Repensar a política…

Francisco Louçã, numa série de crónicas no Esquerda.net, pensou a política em torno do recente referendo sobre o aborto. Afirmou ele: “A esquerda deve ou não promover uma política unitária? (.) No caso do referendo, esta política era testada de uma forma particularmente intensa. No referendo, vota-se ‘Sim’ ou ‘Não’, e grande parte do campo do ‘Sim’ tinha como objectivo – e não podia ser outro – envolver todos os que partilhassem esse voto”.

 

Qualquer pessoa de bom senso concordaria com a necessidade de uma política e campanha unitárias para fazer triunfar o “Sim” neste referendo.
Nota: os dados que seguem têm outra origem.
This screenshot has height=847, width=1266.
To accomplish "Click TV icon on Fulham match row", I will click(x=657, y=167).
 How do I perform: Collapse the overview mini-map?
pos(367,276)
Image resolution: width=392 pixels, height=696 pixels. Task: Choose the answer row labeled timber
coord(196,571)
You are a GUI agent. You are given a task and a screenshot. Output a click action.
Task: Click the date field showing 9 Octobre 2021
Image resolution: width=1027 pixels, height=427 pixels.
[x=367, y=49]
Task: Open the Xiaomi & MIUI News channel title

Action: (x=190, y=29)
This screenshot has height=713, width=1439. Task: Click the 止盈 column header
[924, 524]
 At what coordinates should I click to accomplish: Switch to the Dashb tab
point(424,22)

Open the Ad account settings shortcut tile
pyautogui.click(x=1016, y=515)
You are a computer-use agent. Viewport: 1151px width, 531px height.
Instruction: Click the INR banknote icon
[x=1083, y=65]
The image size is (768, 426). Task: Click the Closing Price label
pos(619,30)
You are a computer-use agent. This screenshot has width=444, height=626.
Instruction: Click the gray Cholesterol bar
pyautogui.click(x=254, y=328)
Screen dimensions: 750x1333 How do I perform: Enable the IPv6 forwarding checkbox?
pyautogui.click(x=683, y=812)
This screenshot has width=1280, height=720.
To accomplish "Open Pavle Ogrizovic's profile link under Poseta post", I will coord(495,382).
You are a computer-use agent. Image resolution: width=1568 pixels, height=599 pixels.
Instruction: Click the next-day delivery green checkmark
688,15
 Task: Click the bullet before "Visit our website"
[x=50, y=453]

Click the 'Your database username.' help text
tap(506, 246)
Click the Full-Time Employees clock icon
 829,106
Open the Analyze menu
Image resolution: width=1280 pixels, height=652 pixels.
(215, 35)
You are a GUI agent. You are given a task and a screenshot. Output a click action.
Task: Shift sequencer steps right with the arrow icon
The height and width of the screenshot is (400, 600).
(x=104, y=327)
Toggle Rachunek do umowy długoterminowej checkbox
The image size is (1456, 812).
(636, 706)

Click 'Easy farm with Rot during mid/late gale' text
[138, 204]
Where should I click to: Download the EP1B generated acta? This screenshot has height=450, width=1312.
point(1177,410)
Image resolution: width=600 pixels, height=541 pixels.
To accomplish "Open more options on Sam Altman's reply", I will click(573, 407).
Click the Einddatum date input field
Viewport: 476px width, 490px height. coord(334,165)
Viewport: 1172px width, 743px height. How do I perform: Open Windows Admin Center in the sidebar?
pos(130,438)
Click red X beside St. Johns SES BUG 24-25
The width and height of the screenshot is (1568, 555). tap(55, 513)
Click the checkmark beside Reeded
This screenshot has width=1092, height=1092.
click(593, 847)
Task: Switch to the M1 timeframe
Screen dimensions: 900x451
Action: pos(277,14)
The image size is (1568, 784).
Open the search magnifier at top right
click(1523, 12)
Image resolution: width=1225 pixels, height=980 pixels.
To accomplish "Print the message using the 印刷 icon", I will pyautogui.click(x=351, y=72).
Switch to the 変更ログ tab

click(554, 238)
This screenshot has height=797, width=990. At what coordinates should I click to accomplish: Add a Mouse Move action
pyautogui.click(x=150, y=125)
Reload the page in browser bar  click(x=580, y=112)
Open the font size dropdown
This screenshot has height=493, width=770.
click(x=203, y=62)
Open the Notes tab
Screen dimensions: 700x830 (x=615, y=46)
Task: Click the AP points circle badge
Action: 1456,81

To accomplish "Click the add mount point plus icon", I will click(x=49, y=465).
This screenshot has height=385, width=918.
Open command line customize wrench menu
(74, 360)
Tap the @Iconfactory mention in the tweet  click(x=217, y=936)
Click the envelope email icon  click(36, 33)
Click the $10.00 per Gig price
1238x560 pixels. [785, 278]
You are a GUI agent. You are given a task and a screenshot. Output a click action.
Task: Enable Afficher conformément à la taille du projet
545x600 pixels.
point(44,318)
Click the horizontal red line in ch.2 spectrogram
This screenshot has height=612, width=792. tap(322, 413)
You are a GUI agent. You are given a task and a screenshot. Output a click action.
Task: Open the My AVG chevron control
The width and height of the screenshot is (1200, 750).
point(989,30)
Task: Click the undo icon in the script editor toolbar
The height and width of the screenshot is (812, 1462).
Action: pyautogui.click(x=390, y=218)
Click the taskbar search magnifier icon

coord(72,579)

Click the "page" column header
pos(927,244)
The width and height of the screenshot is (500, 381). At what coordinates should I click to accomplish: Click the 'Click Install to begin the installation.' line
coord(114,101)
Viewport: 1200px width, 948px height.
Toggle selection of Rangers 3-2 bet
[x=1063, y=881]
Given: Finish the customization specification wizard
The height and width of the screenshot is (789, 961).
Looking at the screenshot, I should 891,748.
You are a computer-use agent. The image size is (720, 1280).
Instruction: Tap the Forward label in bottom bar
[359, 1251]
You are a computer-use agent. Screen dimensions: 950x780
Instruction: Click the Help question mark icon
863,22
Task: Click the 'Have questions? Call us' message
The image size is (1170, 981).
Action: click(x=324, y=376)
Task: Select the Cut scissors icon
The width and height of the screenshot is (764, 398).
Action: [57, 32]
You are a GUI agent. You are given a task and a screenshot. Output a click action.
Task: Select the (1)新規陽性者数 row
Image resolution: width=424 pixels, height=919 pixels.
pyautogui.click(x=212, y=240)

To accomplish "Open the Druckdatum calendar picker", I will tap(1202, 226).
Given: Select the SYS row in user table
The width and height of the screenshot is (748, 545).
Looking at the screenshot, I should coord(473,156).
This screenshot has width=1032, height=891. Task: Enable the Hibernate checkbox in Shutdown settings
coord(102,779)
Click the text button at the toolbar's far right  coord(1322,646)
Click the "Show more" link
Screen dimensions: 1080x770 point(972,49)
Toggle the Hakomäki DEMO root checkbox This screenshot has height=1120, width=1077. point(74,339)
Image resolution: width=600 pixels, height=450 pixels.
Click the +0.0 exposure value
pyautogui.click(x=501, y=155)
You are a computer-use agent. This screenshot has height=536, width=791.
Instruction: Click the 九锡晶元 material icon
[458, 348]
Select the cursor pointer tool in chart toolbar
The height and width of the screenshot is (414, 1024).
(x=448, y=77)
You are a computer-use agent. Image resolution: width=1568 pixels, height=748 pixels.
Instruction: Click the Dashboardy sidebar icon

Afinal de contas, 33 anos após o 25 de Abril e uma revolução, havia contas a ajustar com a direita e todo uma parte do país conservador, que teimava em mantê-lo na cauda da Europa no que se refere a esta importante reivindicação democrática. Assim, movimentos unitários, acções de campanha, comícios com militantes de todos os partidos de esquerda e até membros do PSD (como a deputada Assunção Esteves), católicos e quem mais estivesse de acordo com a despenalização do aborto, seriam correctos e bem vindos.

 

Agora, Francisco Louçã não tem razão quando afirma que a campanha devia “envolver todos os que partilhassem esse voto”. O Bloco de Esquerda, incorrectamente na nossa opinião, chegou a defender uma campanha pelo “Sim” com todos, incluindo “o governo e apesar do governo”. Aliás, não se ignora que nenhum panfleto da campanha, do Bloco ou de movimentos unitários, e mesmo em discursos públicos nunca houvesse uma devida (necessária e indispensável) diferenciação face ao governo PS e, em particular, ao ministro Correia de Campos e ao primeiro-ministro José Sócrates.

 

Na verdade, a esquerda não deve contribuir para branquear um governo que utilizou o seu “Sim” a esta lei para ganhar fôlego para prosseguir a sua ofensiva contra as mulheres e o povo trabalhador em geral (encerramento de SAPs, centros de saúde, maternidades e escolas, aumento da idade de reforma, precarização do trabalho, etc.), que as lutas sociais estavam ainda há pouco tempo a questionar seriamente (manifestação de 30.000 professores em 5 de Outubro e 100.000 manifestantes em 12 do mesmo mês).

 

Com efeito, a conjuntura aberta com as mobilizações da Função Pública no ano passado deu a possibilidade de partirmos para mobilizações nacionais de outra envergadura. Isso se a CGTP assim o tivesse querido, bem como o PCP e o BE. Todos preferiram, acriticamente e com a suspensão das lutas e da campanha contra o governo, centrarem-se numa unidade com todos pelo “Sim” incluindo o governo. Desta forma temos uma importante vitória sobre a temática do aborto, mas que não invalidaria a continuação (se assim a esquerda não-governamental o quisesse) do combate simultâneo ao governo Sócrates.

 

E não o dizemos por questões de princípio, que não traria mal nenhum ao mundo nem prejudicaria o voto no “Sim”, mas por uma necessidade inultrapassável de enfraquecer o governo para enfraquecer a sua ofensiva contra o mundo do trabalho, em vez de contribuir, como aconteceu, por indirectamente fortalecê-lo com a também sua vitória no referendo. Sócrates utilizou o “Sim” pelo aborto em Portugal, tal como Zapatero o fez com a legalização do casamento entre homossexuais em Espanha, por exemplo, para cobrir com um manto de “esquerda” as suas políticas de direita de feroz ofensiva neo-liberal sobre as conquistas e os direitos dos trabalhadores europeus.

 

A esquerda que se constrói a pensar sempre em eleições, votos e mandatos e, em consequência, secundariza as lutas sociais e a demarcação clara com os governos capitalistas de turno, não almeja mais do que ser uma força eleitoral, sem contribuir efectivamente para as urgentes alterações sistémicas que tanta falta fazem às nossas sociedades. Por alguma razão, no dia a seguir ao referendo, a população de Vendas Novas estava na rua massivamente em protesto contra o encerramento do SAP local por ordem de Correia de Campos e de José Sócrates. Em simultâneo, no jornal Público saía uma nota em que se considerava Louçã, na campanha do referendo, como um aliado do primeiro-ministro.